De STORM District Energy Controller is een softwaretechnologie die de energie-efficiëntie van warmtenetten verhoogt. De tool maakt gebruik van de flexibiliteit die aanwezig is in de thermische capaciteit van de verbonden gebouwen om productie en distributie te optimaliseren binnen het netwerk.

Er is veel thermische massa aanwezig in gebouwen, bijvoorbeeld beton en meubels. Als deze thermische massa kan worden geactiveerd, door deze op te warmen of te koelen met minder dan 1°C, kan veel energie worden opgeslagen of gebruikt.

Op deze manier fungeren gebouwen als virtuele opslag, zonder de grenzen van het binnenluchtcomfort te overschrijden en zonder dat iemand het merkt. Deze flexibiliteit wordt gebruikt ten voordele van het net of de energieproductie-installatie, waardoor deze efficiënter en duurzamer wordt.

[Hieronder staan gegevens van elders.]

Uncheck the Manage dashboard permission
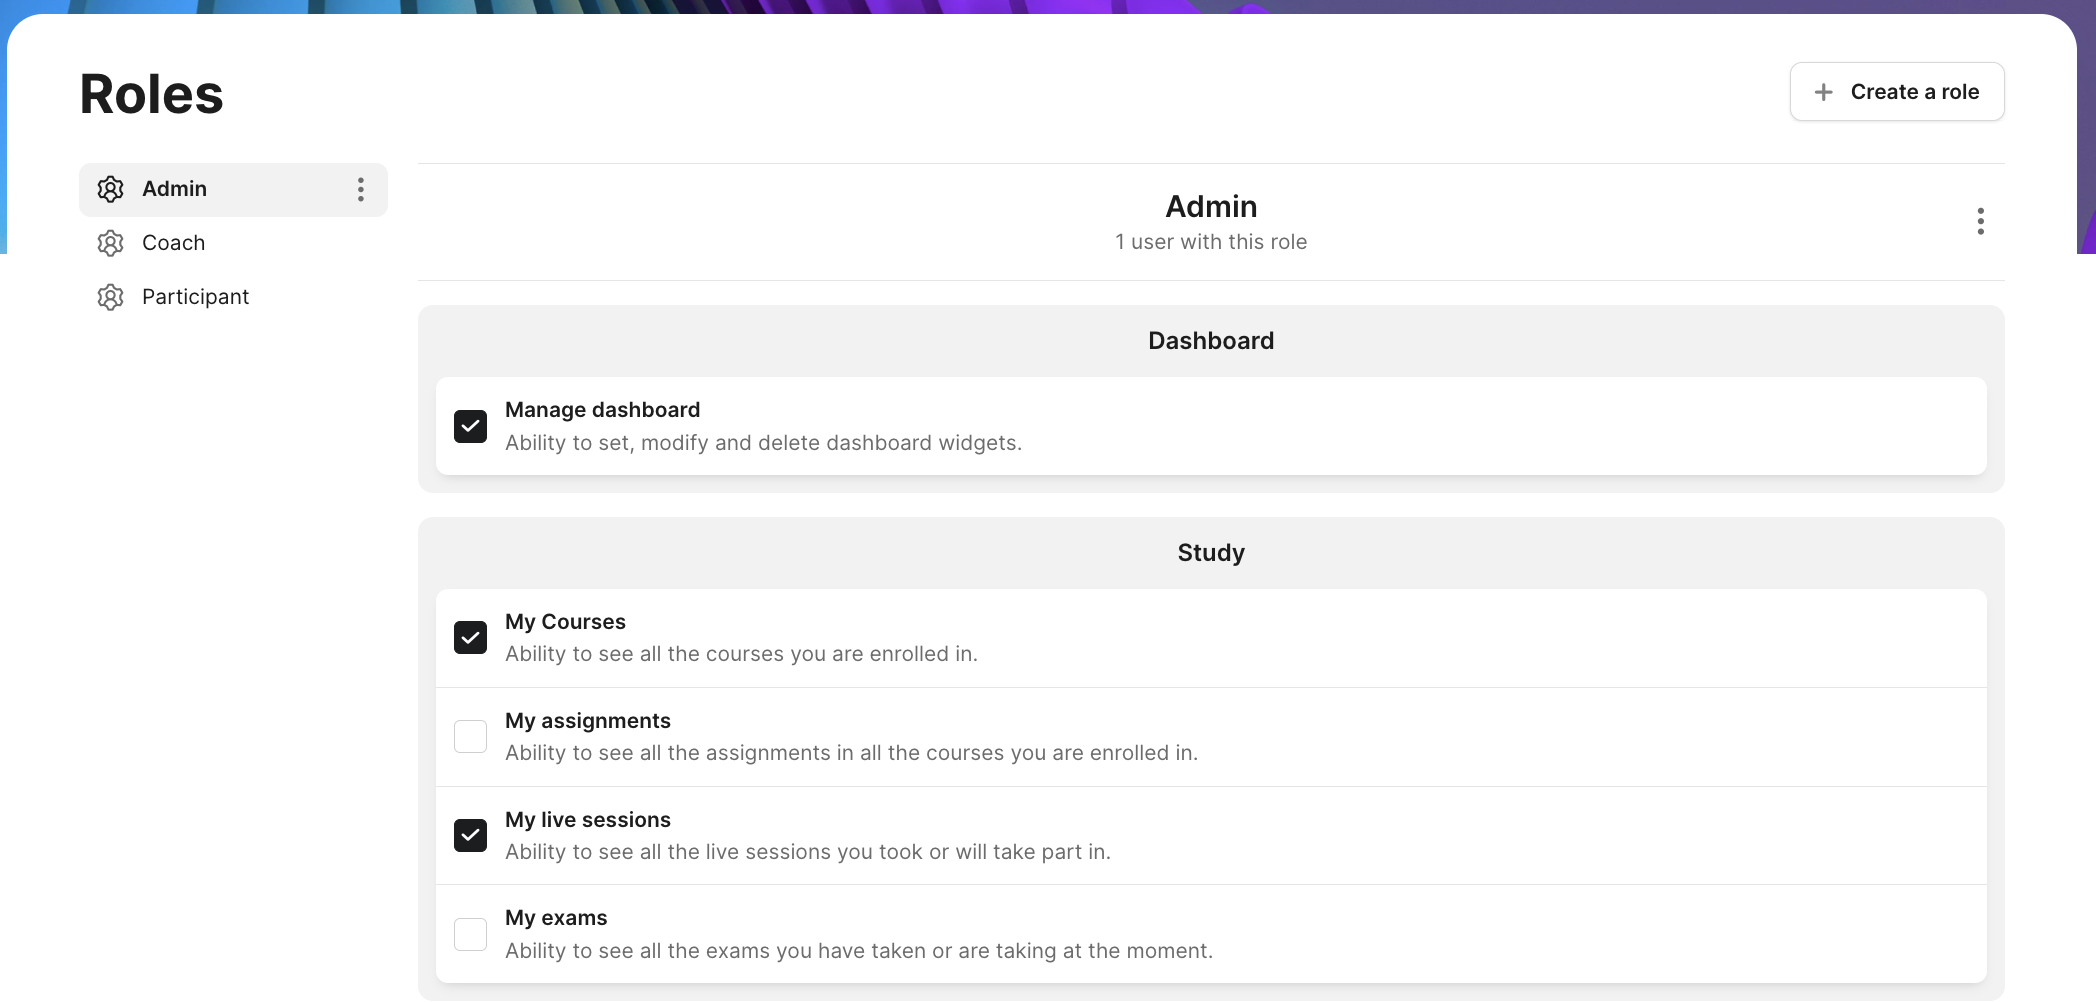pos(470,426)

De STORM District Energy Controller werd in de praktijk getest en geïmplementeerd in warmtenetten in Mijnwater in Heerlen en Rottne in Växjö (Zweden), die dienden als demo's in het H2020 STORM-project.

Op de demosite van Mijnwater werd voor piekafvlakking een potentieel bereikt van 17,3%. Ook kon de capaciteit van het warmtenetwerk verbeterd worden met 42,1%, wat overeenkomt met een totaal van 48.200 woningequivalenten die extra kunnen worden aangesloten op het bestaande warmtenetwerk.